Book Read Free

The Last Page ch-1

Page 39

by Anthony Huso


  Caliph opened the door and let the Blue General back in. “Yrisl,” he said quietly, “there are some things you need to know.”

  CHAPTER 30

  Sena stood determinedly in Nathaniel Howl’s ruined estate.

  She let one of the dark sweets she had confected melt in her mouth. The rest she arranged in a wooden bowl, ready to be offered prosaically as she did every year to creatures crawling out of quixotic, asomatous darkness.

  She had been part of the Sisterhood too long to put away the rites. There were numbers, there were powers in the motions of the seasons. Primitive articulations in some ways transcended the grinding industrial might of the current age. She whispered to the and placed the bowl in a clutch of bushes whose branches shook with a sudden gust of wind.

  While buying ingredients earlier that day, she had heard about a creature in the foothills.

  Farmers claimed it had snatched up dozens of chickens and other sorts of livestock. They said strange patterns showed up in the stains it left behind.

  Two children—a boy and a girl—had gone missing.

  Sena picked up her candle lantern and stepped back into the foyer of the Howl mansion, shutting the door Caliph had broken as best she could.

  The ingredients and the kettles had taken their toll on her purse. She sat down at the kitchen table where she had cleared a little circle amid the refuse, freeing it from dust and webs. She spilled three gold gryphs and several silver beks from a clutch and let them roll around the tabletop. They were all she had, all that she could find in the bedroom before she left.

  It made her laugh. A slightly crazy lost giggle that echoed off the decayed walls. She held her head in her hands and shivered. For a moment she thought about the High King’s featherbed.

  The nights were cooling.

  She stared at the coins—more than enough to pay the sexton off.

  He was a huge creature that barely spoke Trade and gouged sentences out of Hinter like a three-year-old fumbling at clay. She had met him a week ago while gathering stones.

  He did not know she was the High King’s witch.

  Sena swept the coins back into the pouch and listened to the creatures twittering in the rubbish piles.

  It must be nearly time, she thought. She checked her watch. She could hear bells ringing in the city, tolls like ghosts floating on the wind. Outside, the untrimmed bushes scrabbled at the windows, hungry for more sweets.

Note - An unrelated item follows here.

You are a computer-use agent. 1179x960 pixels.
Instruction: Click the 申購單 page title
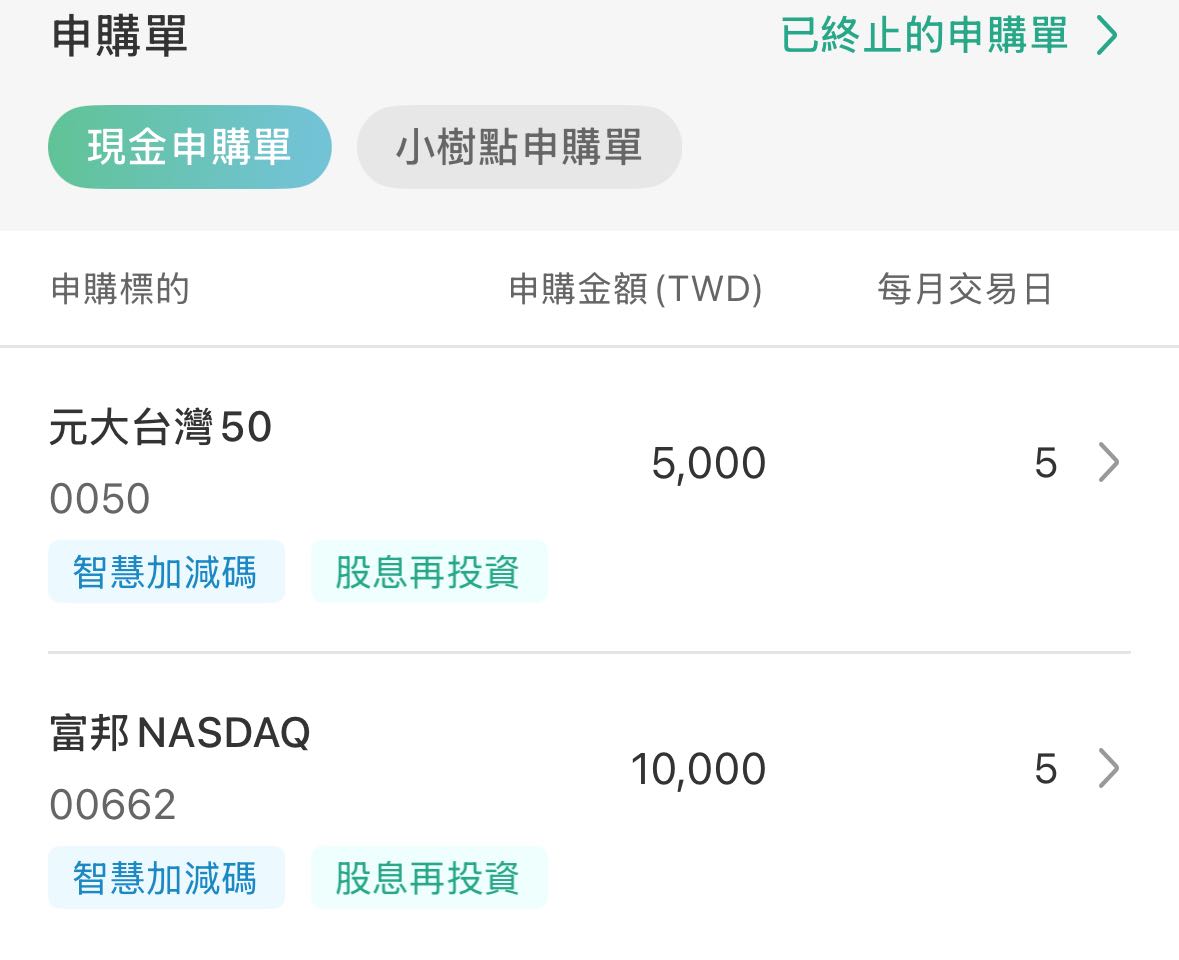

  Sena stood up. Through one of the dirty windowpanes she had seen a lantern bobbing in the yard.

  She wiped her hands on a damp rag and darted up a set of creaking stairs to one of the web-choked towers where she kept her things. With her pack over her shoulder, she ran back down to the foyer and outside where the smell of dying weeds met her.

  The sexton was poking around at the edge of the estate. Sena sprinted toward him amidst the roar of leaves.

  The sexton looked up.

  “Moon’s greetin’,” he called. His voice seemed to come out of a cave. When Sena reached him, he offered her his huge gaunt hand, either to shake or to assist her in walking.

  Sena dropped a silver coin in the cavernous palm and pretended to misunderstand the gesture.

  “Do you think it will storm?” It was a moronic question she asked to fill up space.

  He swung his head. “Mubee few drops.”

  Everything about him was enormous. Even his nose. Blade-like, hooked and thin. Long unkempt hair hung to his shoulders in straight uneven lengths almost too heavy for the wind. Instead of eyes, his face held tiny sunken points of obscurity.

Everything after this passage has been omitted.